§ PROBLEM:
Whenever the word "localhost" appears in a line of the data below, copy that line.

****************************************

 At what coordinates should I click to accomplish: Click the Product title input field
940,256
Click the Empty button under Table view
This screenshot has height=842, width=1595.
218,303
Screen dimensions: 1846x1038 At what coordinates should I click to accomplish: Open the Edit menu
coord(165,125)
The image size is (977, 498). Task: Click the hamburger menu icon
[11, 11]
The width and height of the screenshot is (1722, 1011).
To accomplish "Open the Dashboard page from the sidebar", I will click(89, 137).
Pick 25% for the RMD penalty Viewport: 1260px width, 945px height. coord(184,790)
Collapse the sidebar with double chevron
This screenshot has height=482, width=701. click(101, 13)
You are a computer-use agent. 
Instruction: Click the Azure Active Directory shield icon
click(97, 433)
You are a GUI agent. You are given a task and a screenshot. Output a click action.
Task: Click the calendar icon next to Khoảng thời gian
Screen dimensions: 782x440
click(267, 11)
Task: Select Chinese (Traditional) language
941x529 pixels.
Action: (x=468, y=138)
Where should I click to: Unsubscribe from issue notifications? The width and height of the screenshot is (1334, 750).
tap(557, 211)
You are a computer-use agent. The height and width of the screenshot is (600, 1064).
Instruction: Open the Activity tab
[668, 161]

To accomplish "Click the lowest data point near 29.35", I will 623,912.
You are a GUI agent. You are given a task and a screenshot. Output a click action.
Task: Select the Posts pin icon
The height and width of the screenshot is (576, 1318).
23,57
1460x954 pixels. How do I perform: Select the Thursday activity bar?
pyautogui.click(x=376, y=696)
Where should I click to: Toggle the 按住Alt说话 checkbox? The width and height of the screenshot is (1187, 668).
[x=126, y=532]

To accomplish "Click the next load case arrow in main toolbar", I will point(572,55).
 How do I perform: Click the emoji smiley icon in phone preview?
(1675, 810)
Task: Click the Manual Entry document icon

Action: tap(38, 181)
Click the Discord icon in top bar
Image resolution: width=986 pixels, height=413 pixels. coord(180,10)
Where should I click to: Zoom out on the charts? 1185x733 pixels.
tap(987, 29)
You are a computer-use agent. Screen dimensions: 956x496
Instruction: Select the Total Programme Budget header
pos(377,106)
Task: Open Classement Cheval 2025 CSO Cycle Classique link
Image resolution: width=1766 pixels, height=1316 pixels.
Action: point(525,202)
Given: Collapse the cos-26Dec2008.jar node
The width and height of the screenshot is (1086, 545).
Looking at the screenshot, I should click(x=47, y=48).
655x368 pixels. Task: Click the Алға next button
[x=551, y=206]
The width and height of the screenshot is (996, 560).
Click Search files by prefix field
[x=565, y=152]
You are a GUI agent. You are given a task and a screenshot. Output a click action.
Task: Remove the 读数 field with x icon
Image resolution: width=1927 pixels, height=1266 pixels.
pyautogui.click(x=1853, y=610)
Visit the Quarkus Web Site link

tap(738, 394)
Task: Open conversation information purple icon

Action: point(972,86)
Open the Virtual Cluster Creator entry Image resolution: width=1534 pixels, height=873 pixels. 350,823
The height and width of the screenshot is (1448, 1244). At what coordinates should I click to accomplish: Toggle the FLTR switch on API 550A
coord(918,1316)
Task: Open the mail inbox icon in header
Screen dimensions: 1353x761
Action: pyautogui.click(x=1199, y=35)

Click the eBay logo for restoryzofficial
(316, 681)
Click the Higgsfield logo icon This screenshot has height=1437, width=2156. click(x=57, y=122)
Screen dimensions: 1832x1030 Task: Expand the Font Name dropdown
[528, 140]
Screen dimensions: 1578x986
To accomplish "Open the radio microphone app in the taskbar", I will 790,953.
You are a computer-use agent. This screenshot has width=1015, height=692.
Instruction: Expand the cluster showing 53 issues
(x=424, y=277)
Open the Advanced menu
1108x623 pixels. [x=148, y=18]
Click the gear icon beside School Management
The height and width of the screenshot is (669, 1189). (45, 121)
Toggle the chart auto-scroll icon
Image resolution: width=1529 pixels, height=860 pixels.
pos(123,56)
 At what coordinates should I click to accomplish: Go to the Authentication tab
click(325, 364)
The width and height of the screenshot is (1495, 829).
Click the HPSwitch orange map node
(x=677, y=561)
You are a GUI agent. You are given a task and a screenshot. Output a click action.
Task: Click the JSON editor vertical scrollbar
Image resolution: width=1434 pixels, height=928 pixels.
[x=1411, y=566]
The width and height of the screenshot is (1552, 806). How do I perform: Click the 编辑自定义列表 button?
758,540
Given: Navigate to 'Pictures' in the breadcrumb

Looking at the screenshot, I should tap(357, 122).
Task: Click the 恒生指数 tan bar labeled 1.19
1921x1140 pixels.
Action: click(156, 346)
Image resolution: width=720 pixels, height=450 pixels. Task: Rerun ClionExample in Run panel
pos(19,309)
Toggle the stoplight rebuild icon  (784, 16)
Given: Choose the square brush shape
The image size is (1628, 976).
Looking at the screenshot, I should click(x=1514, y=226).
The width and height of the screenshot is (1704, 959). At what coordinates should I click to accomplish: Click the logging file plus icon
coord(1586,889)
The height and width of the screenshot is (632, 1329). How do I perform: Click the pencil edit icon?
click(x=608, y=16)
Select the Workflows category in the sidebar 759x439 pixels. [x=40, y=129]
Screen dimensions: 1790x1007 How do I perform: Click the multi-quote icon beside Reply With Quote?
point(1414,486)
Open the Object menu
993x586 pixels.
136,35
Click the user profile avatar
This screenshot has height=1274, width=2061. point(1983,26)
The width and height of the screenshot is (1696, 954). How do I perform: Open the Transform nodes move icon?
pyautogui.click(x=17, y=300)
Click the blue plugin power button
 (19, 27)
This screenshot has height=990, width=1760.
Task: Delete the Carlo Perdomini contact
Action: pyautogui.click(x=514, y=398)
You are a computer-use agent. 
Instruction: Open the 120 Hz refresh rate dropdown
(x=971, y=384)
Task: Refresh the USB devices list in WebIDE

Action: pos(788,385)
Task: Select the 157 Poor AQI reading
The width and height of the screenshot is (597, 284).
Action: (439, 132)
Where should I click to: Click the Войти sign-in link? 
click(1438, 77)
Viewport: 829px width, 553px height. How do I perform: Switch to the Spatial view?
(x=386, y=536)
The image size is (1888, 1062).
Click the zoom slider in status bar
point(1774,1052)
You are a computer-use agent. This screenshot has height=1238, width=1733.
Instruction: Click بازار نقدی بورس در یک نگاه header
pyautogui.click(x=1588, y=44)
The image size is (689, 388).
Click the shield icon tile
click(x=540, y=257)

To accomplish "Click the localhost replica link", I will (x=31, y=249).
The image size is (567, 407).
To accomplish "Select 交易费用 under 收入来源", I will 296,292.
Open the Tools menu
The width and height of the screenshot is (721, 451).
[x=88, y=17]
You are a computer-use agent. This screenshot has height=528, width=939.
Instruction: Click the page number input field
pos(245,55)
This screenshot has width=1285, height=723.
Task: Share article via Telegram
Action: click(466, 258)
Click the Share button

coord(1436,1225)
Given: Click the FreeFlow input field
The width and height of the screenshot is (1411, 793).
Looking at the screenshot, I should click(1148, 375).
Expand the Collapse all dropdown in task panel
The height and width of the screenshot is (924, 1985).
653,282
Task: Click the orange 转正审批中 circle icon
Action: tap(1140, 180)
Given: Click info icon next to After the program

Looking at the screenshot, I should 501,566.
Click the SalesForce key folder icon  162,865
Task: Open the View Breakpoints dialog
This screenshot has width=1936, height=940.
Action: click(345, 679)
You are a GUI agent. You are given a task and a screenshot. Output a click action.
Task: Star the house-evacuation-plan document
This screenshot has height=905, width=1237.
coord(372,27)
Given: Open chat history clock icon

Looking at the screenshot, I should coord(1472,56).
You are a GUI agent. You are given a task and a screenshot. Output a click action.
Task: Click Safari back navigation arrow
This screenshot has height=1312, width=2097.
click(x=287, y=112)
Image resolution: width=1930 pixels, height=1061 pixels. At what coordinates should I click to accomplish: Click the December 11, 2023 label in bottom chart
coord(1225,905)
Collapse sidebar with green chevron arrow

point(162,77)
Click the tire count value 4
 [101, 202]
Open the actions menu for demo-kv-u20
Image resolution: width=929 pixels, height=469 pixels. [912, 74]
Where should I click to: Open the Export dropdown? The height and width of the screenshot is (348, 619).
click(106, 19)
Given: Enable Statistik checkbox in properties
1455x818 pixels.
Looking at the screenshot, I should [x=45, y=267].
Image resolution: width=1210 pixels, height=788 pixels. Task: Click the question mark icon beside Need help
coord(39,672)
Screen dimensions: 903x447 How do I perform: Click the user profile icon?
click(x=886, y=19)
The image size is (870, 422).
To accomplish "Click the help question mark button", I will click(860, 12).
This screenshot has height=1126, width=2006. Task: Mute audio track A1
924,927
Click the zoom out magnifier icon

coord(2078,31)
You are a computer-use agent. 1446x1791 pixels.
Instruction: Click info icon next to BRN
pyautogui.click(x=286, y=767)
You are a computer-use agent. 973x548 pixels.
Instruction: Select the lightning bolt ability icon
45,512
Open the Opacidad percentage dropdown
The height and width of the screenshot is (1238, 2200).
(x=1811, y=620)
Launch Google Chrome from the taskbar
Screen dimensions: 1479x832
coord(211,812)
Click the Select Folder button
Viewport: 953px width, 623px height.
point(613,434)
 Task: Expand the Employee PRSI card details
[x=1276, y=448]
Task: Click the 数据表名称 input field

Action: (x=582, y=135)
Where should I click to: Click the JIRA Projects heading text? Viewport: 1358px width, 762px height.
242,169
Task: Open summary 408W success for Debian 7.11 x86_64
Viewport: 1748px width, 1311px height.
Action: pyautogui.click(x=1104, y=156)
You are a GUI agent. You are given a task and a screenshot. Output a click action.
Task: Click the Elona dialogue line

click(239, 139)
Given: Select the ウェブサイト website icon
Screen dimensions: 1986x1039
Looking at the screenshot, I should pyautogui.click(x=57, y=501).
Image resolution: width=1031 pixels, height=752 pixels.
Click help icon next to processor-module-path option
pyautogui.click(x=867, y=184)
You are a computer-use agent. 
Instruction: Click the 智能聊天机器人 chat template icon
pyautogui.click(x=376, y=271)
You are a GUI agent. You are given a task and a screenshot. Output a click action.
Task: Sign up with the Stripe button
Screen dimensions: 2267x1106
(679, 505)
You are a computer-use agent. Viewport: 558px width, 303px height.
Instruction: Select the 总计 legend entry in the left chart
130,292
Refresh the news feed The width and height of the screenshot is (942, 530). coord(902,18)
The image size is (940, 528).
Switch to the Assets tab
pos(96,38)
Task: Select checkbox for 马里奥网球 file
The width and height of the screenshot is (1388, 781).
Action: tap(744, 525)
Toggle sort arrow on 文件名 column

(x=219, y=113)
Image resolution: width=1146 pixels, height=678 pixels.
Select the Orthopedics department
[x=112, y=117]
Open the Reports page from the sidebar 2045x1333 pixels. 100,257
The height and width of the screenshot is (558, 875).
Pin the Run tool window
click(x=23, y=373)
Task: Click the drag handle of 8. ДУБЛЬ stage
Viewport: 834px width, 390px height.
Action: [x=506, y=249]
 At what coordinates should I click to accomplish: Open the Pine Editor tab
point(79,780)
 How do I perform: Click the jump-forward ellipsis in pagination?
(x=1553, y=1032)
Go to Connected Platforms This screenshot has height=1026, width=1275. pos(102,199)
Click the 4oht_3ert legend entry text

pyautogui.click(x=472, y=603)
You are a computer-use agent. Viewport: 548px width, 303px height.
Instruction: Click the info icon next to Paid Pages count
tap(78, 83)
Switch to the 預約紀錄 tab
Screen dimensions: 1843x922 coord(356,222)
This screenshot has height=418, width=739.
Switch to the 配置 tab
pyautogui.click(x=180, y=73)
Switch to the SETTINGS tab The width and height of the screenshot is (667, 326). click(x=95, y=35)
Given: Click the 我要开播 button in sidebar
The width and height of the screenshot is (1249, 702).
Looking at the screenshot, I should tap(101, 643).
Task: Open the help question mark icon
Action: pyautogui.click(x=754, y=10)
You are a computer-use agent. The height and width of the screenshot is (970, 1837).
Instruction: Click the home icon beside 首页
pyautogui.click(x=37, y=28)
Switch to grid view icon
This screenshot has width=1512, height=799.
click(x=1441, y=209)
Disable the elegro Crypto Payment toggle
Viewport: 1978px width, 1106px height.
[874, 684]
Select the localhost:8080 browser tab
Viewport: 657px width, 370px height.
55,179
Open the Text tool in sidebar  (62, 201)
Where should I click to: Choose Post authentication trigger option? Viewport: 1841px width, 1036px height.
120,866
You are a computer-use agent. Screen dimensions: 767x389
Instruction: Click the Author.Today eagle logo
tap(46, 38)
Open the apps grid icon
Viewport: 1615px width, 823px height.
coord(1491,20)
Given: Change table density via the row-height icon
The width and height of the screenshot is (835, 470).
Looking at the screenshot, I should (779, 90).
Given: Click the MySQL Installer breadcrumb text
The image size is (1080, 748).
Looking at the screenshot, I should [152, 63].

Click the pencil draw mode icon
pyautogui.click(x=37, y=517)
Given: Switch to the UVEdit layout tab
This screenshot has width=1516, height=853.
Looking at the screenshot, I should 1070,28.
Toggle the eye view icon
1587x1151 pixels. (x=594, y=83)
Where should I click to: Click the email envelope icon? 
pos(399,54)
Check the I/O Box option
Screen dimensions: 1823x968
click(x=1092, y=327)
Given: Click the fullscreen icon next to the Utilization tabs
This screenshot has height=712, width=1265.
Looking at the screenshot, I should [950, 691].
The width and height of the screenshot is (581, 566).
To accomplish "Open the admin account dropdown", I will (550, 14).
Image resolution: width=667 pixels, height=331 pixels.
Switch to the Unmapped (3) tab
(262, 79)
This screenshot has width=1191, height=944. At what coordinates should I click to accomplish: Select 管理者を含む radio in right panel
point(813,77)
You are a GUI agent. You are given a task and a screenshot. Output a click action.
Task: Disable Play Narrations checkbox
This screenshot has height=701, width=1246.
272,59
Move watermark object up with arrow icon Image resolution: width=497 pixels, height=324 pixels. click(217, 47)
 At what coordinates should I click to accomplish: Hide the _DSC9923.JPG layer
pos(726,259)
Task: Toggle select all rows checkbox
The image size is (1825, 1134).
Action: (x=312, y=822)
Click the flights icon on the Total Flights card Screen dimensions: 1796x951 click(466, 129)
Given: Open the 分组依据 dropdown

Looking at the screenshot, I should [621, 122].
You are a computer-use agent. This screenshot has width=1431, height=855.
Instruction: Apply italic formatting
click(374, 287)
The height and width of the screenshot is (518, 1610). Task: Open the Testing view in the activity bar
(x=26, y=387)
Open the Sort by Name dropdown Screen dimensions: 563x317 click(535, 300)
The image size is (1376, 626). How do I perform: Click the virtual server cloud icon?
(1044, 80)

****************************************

§ WORKED SOLUTION:
To accomplish "Click the localhost replica link", I will (x=31, y=249).
Select the localhost:8080 browser tab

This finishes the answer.